Astoria: Fort Clatsop, Columbia River Maritime Museum and Cape Disappointment

The weather in Astoria this morning was dry, although rain was predicted. We awoke to rolling swells as the National Geographic Sea Bird approached the Columbia River Bar, where ocean tides greet river pressure across shallow sea beds, creating a “graveyard of ships” at this treacherous crossing. We could glimpse the jetties and capes that mark the spot. But by breakfast we were calm and warm at a dock in Astoria.
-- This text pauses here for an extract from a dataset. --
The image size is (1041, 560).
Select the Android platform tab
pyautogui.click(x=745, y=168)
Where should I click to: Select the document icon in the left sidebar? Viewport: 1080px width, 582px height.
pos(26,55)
Our first adventure was a visit to Fort Clatsop, the reconstructed dwelling where the Lewis and Clark Expedition spent the winter of 1805-1806. The Corps of Discovery arrived at the Columbia River estuary on November 7, and spent a miserably wet and cold month before finding a winter campsite. The men moved in on Christmas Day and enjoyed a holiday meal of rotten “pore” elk, dried roots, and pounded salmon. Why didn’t they create a fabulous bouillabaisse out of one of the world’s finest fisheries? It’s a mystery. The next 88 days were spent complaining about the weather, the diet, and the monotony. But we thoroughly enjoyed the tour of their quarters. For us, it was the capstone of a week “In the Wake of Lewis and Clark.”

Next on the docket was a visit to the Columbia River Maritime Museum, on the docks in Astoria. This world-class facility traces the history of the river from 1792, when Boston sea captain Robert Gray first sailed his ship, the Columbia Rediviva, across the bar and named the river, to the present. We learned about bar pilots, tattooing, salmon fishing, and the U.S.S. Astoria, a heavy cruiser lost during the Battle of Savo Island (off Guadacanal) in 1942, and the U.S.S. Gambier Bay, an escort carrier sunk in Leyte Gulf in 1944. Plus many other nautical and commercial exhibits. This museum is worth a trip across the country to visit.

In the afternoon, we were treated to Lewis and Clark weather—liquid sunshine. Some guests stayed aboard, others shopped in Astoria. But an intrepid group of 18 headed across the Astoria-Megler Bridge to visit Cape Disappointment on the Washington side. The wind was 40 knots, but the Lewis and Clark exhibit inside was wonderful. It features authentic artifacts and hands-on experiences. We had time to stop at three Maya Lin (she designed the Vietnam Wall in Washington) creations in the Confluence Project—a Lewis and Clark Bicentennial memory. The first was a boardwalk to the Pacific Ocean, the second a tree older than the Expedition, and the third a basalt-column fish cleaner celebrating the Chinook creation story. At this last, within the estuary, four river otters frolicked for our enjoyment.

No one will forget this day, or this past week.